WNT5A promotes migration and invasion of human osteosarcoma cells via SRC/ERK/MMP‐14 pathway

WNT5A, a representative ligand of activating several non‐canonical WNT signal pathways, plays significant roles in oncogenesis and tumor inhibition. It has been shown that the non‐receptor tyrosine kinase SRC is required for WNT5A‐induced invasion of osteosarcoma cells. However, the precise molecular mechanism underlying WNT5A/SRC‐mediated osteosarcoma cells invasion remains poorly defined. The study was designed to explore the role of ERK1/2 in WNT5A/SRC‐induced osteosarcoma cells invasion and the downstream target of the SRC/ERK1/2 signalings.

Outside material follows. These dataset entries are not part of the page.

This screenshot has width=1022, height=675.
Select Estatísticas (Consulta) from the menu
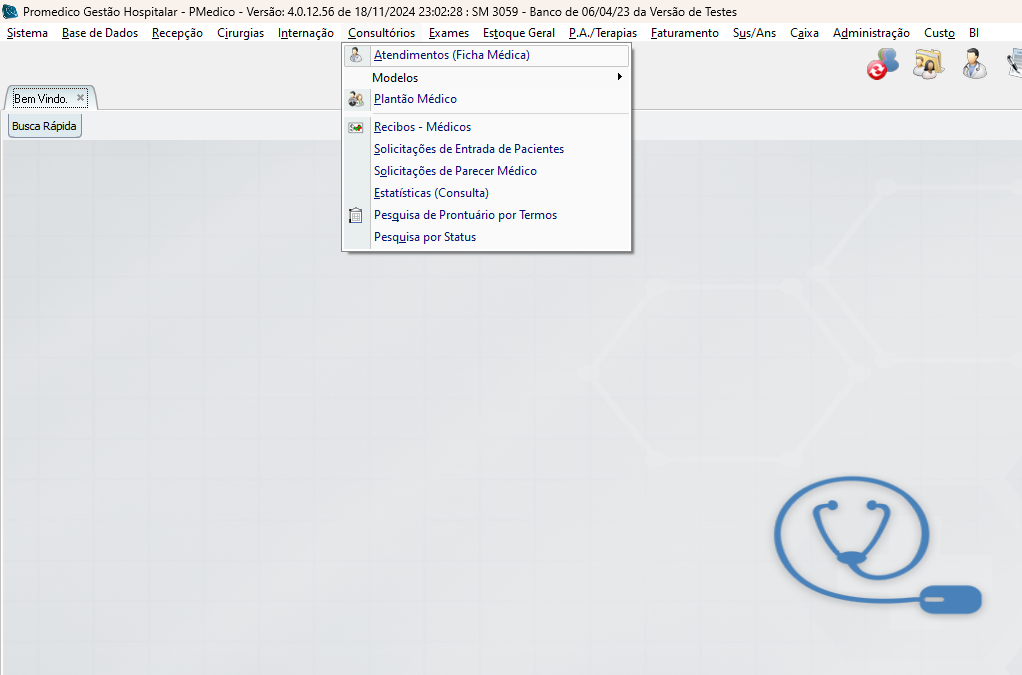[430, 194]
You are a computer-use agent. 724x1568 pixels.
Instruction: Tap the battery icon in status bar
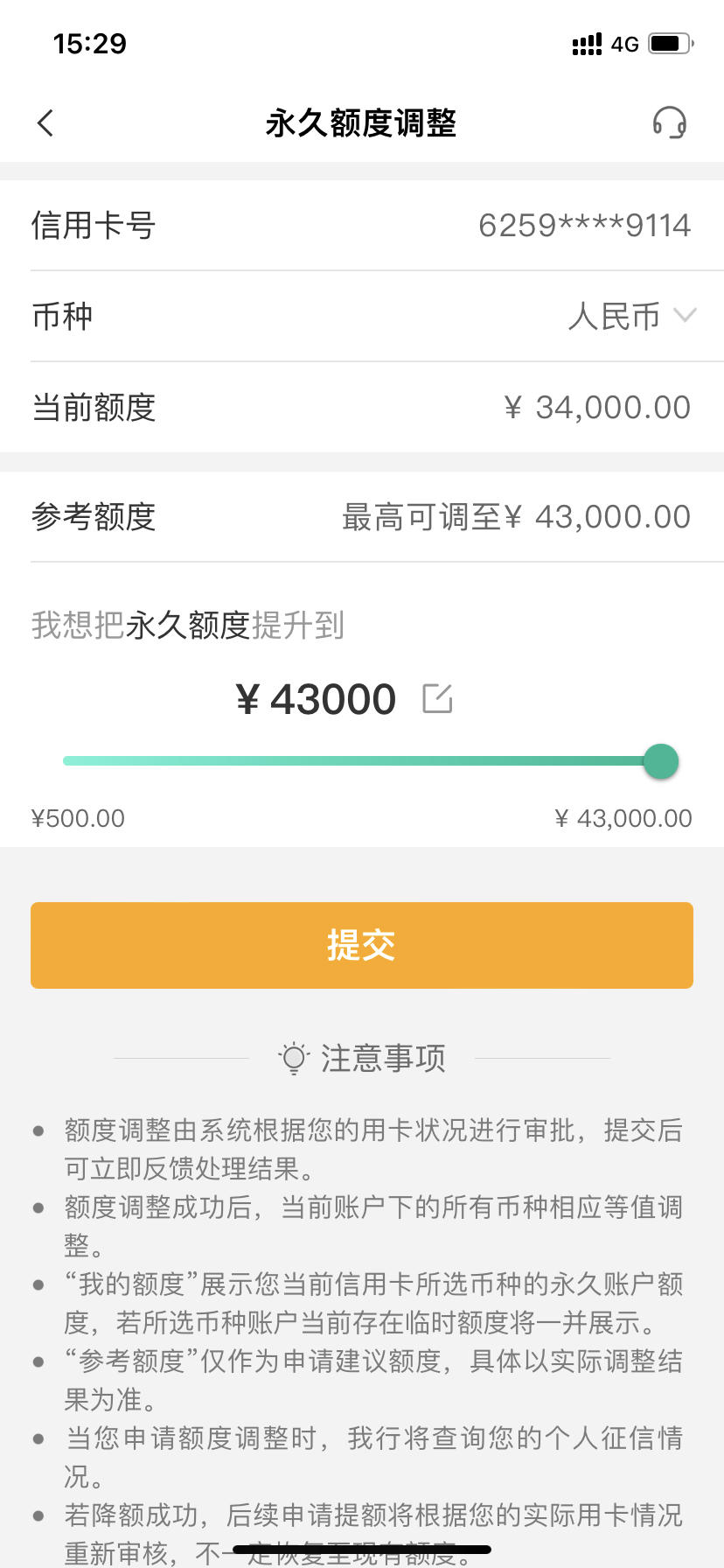671,43
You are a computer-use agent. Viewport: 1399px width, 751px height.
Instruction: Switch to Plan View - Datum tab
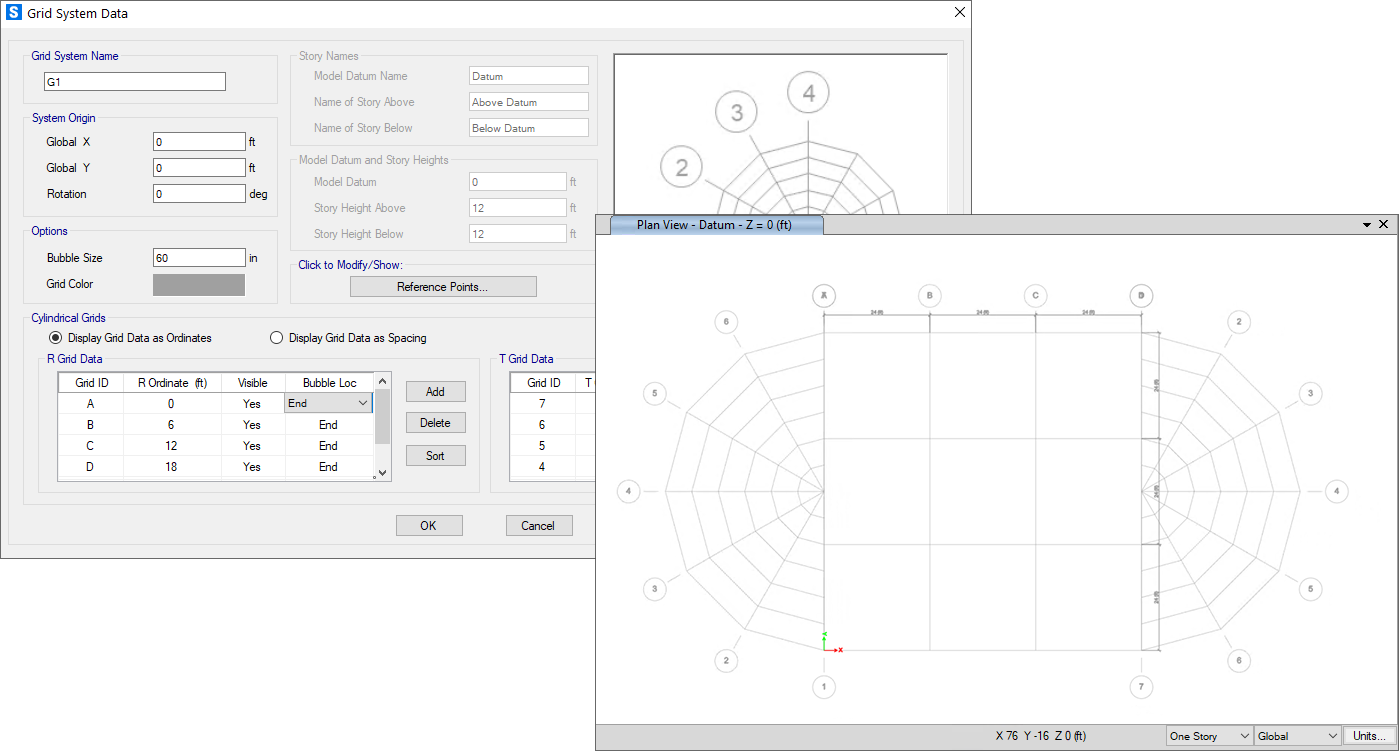(714, 225)
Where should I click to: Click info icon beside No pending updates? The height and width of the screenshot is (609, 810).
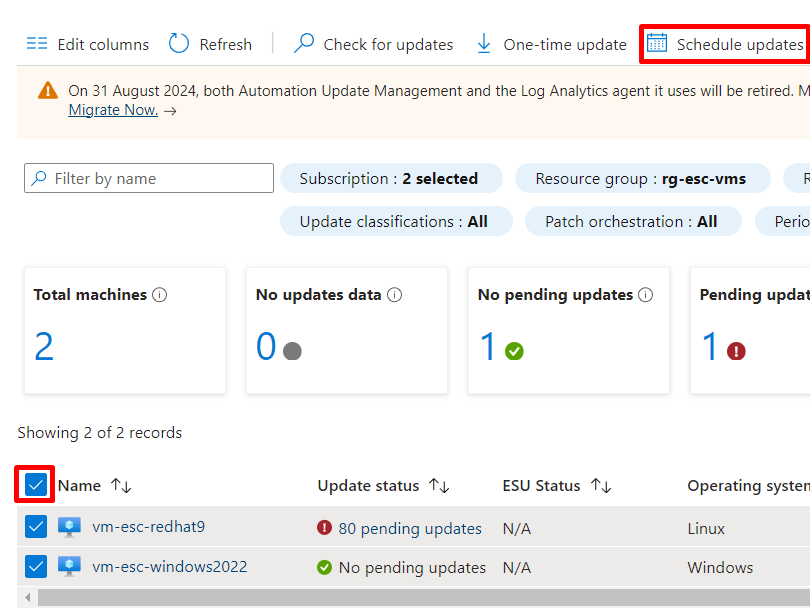pos(645,295)
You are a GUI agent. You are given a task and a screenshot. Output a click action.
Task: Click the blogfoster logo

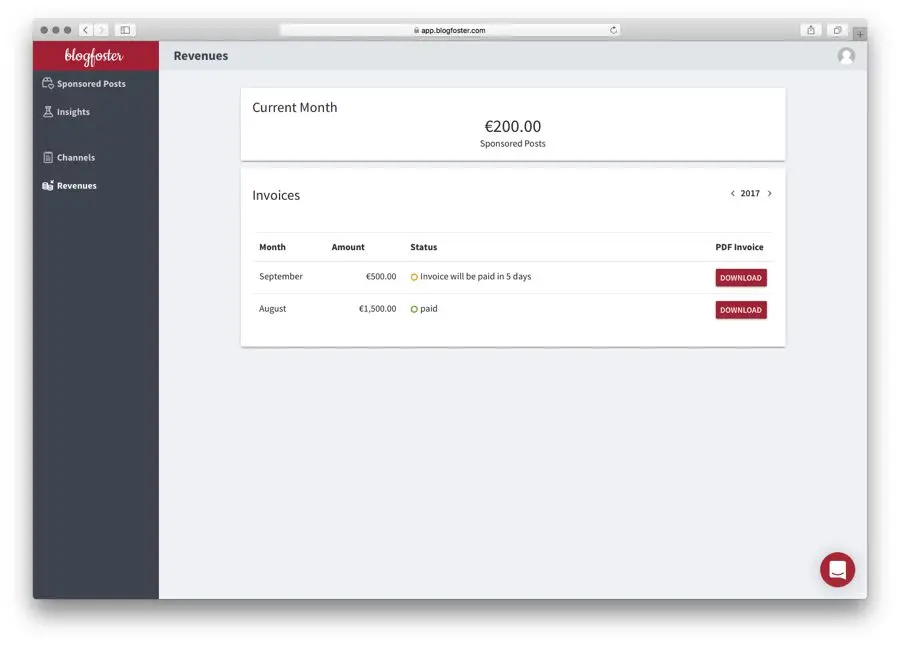(94, 56)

We found that WNT5A (100 ng/mL) remarkably stimulated migration and invasion of human osteosarcoma MG‐63 cells, whereas inhibiting either SRC kinase activity by siRNA‐mediated SRC silence or ERK1/2 phosphorylation by PD98059 treatment suppressed these effects, which suggested that the activation of SRC and ERK1/2 is essential for WNT5A‐induced MG‐63 cells migration and invasion. Furthermore, ERK1/2 phosphorylation induced by WNT5A was dramatically blocked by SRC siRNA. Additionally, our study further demonstrated that MMP‐14 was upregulated after exposure to WNT5A in MG‐63 cells, and the increased expression was blocked by SRC siRNA or PD98059. Collectively, these results indicate that WNT5A activates SRC/ERK1/2 signal pathway, leading to the upregulation of MMP‐14 expression and MG‐63 cells migration and invasion.